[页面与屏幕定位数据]

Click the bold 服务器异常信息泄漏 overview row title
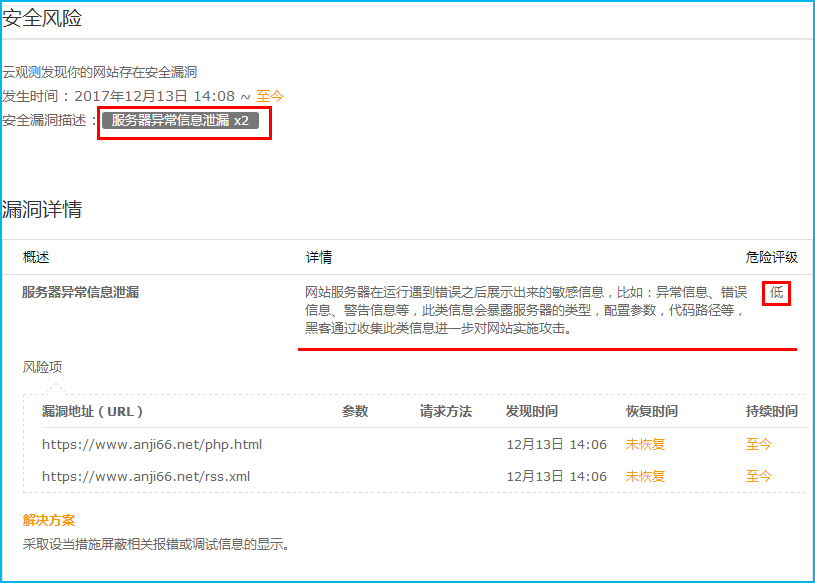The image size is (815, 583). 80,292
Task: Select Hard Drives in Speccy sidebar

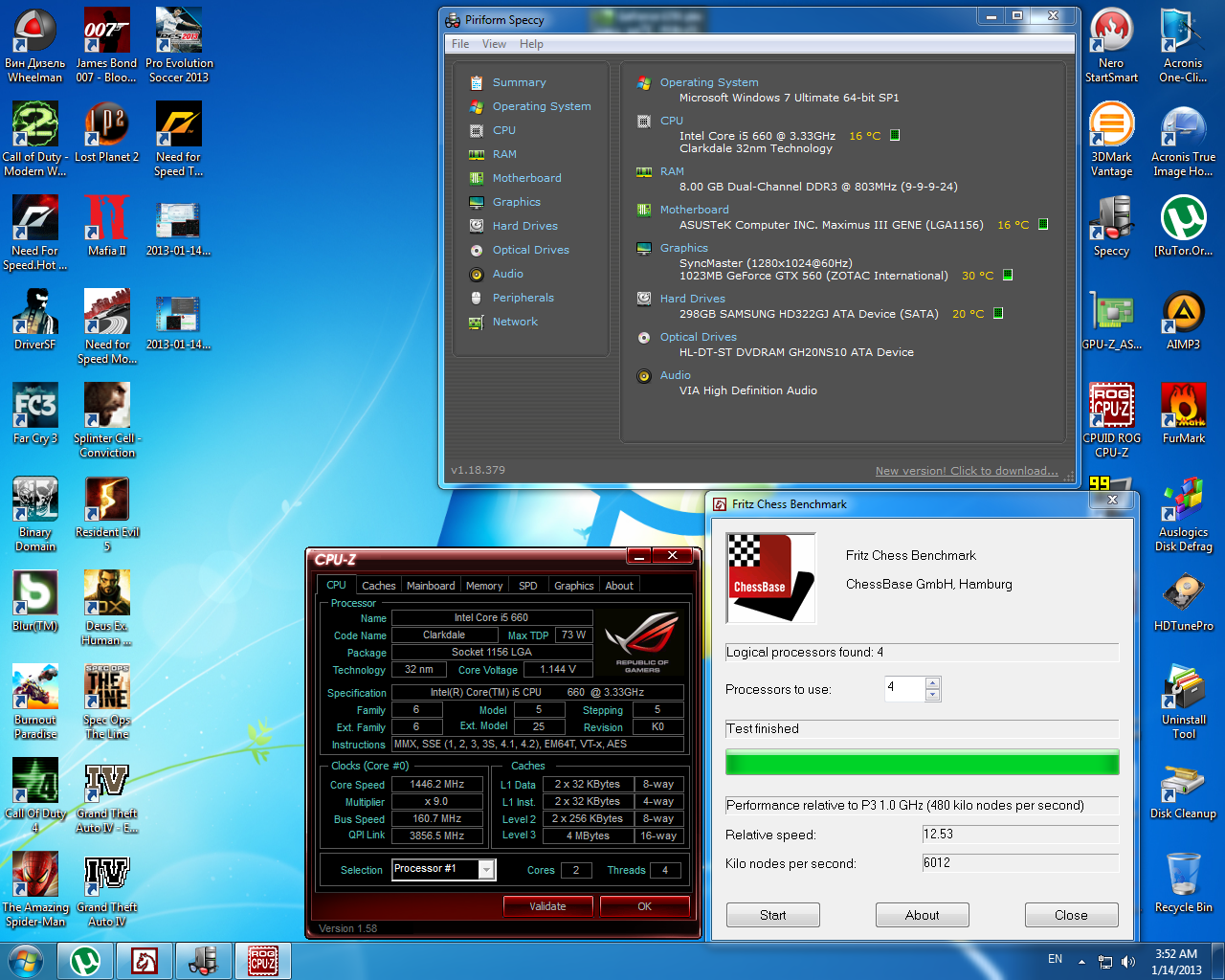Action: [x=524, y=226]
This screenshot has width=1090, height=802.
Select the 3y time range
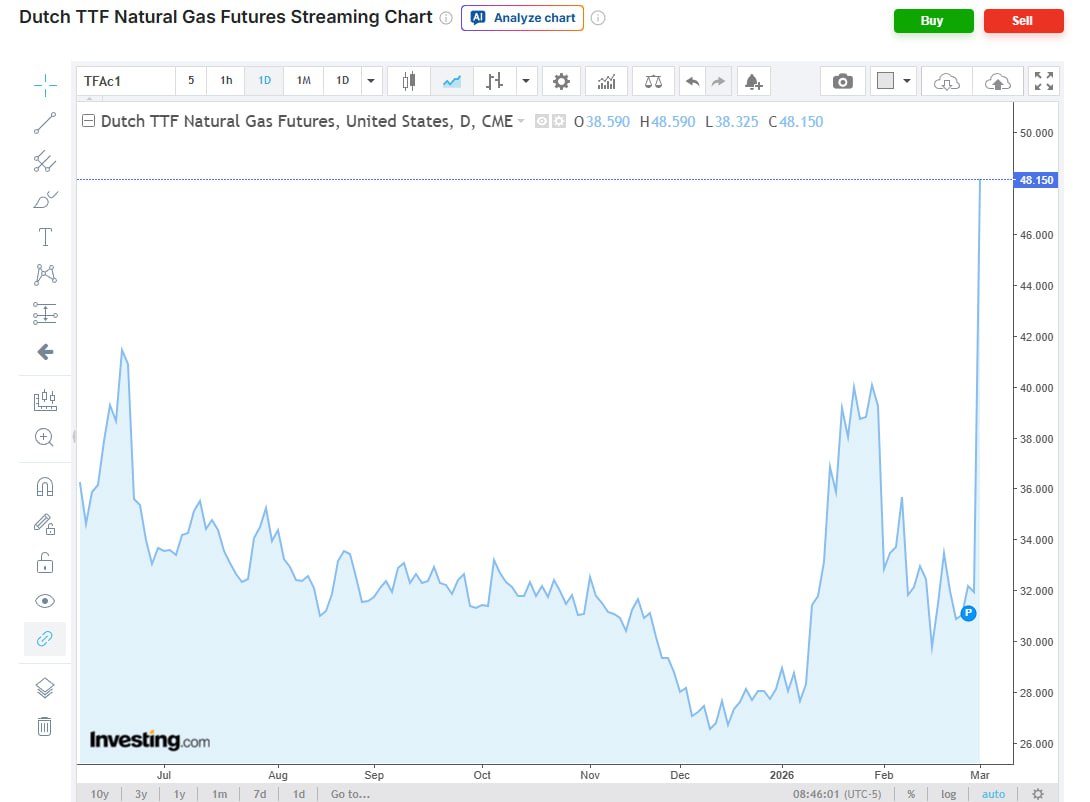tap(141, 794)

* [问题陈述]
把上面列表里的每一行照原样誊写一遍，图片略去不写。

* [回答]
Click the bold 服务器异常信息泄漏 overview row title
The image size is (815, 583). 80,292
Task: Select Hard Drives in Speccy sidebar

Action: [x=524, y=226]
This screenshot has width=1090, height=802.
Select the 3y time range
tap(141, 794)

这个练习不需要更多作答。